==== Source text

He himself had founded and run his own information technology company. Recalling the early battles in Thatcher’s cabinet over economic policy, Hoskyns–who was savagely dry on economic policy–complained that
none had business experience, and … some of them were very good, a few like Nigel Lawson, Nick Ridley–I knew Nigel better than I knew Nick, I didn’t know Nick well–but there were various people like that, who really understood the importance of the environment in which business functioned. What they didn’t have–and it isn’t necessarily all that important–they didn’t know what it was actually like, being in business, just how difficult it is, just how well things have to run, the methodology, the systems, the mindsets, the way people think, the way people communicate, the need to have groups who understand the big picture so they don’t have to end their sentences and they can cover the ground fast, and respond to threats quickly, all that. It’s all highly skilled, at its best, and very difficult, and very good people are needed to do it. I think politicians as a whole never quite grasped that. They would be shocked to think that anything was remotely difficult compared to what they were doing. And politics is in many ways, because of its unpredictability and its range, probably as impossible as anything.

========
==== Given data

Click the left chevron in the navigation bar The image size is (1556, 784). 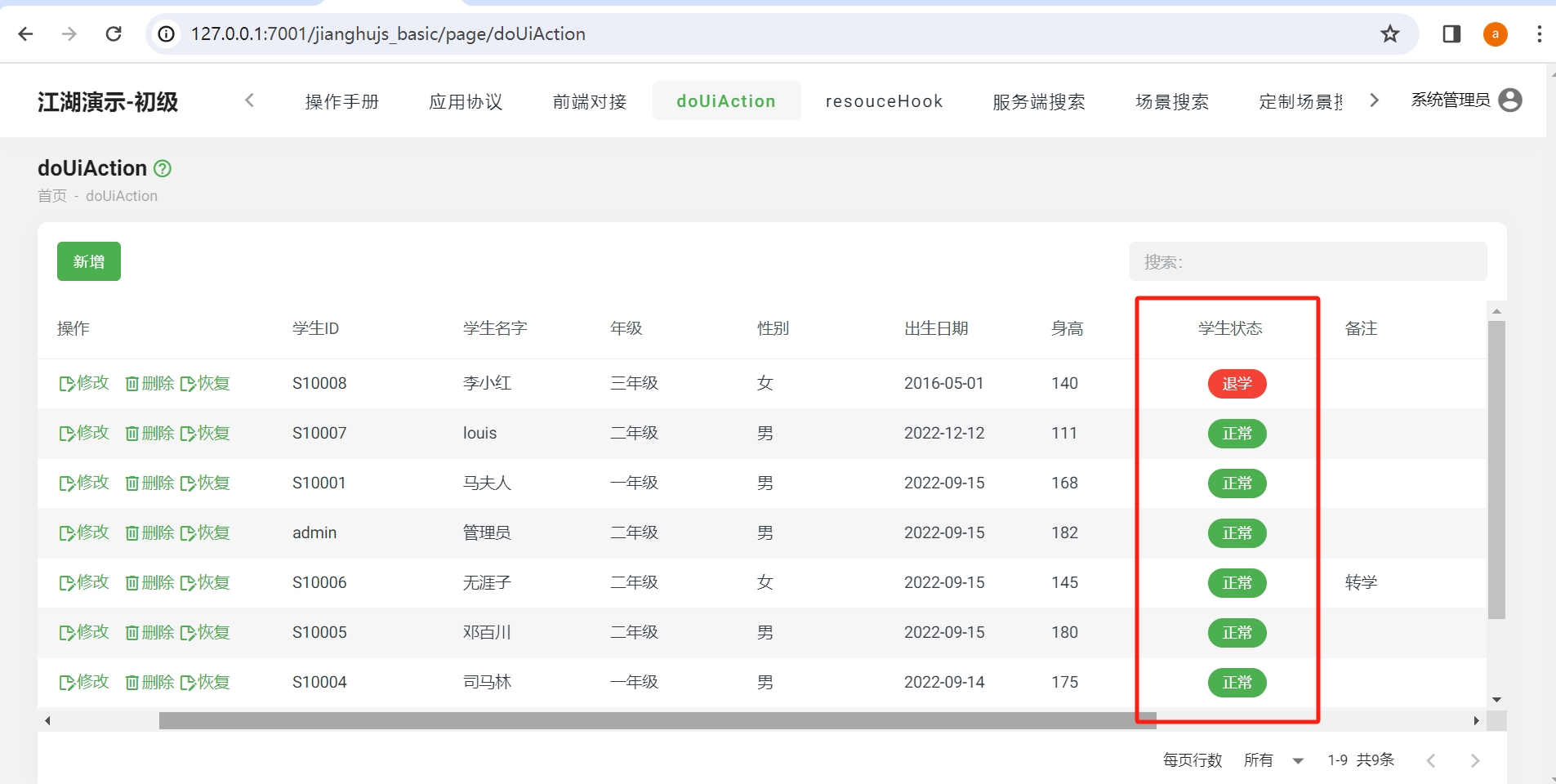point(250,100)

========

• **To be done**
(1) In the passage on Hoskyns and Thatcher's cabinet, what had Hoskyns himself founded and run?
(2) Carry on the passage on Hoskyns and Thatcher's cabinet, starting right after its final sentence.
The listing is separate material, unrelated to the passage on Hoskyns and Thatcher's cabinet.

• **Answers per task**
(1) His own information technology company.

(2)
As I was looking through my notes from our conversation to find that quote, I happened upon these remarks, which now look quite prescient:
I think that some of the economically literate politicians do have a reasonable understanding of the importance of this, some of them of course don’t–you do get a tendency to think, “Business is a sort of unskilled labor for people who aren’t as clever as I am, you know, I got a First in PPE and therefore I’m naturally going to be in the Cabinet, and I’m going to be running the world, even though I’ve never done anything.” I mean, David Cameron is a classic example of this. He may be–-far too early to form any views, good or bad about him, but, you know.
It’s not too early anymore, and I do think he put his finger exactly on what we’re seeing in Cameron: the mark of a man who’s never done anything. And needless to say, neither has Obama. Among other lessons to take away from this presidency is that yes, experience counts.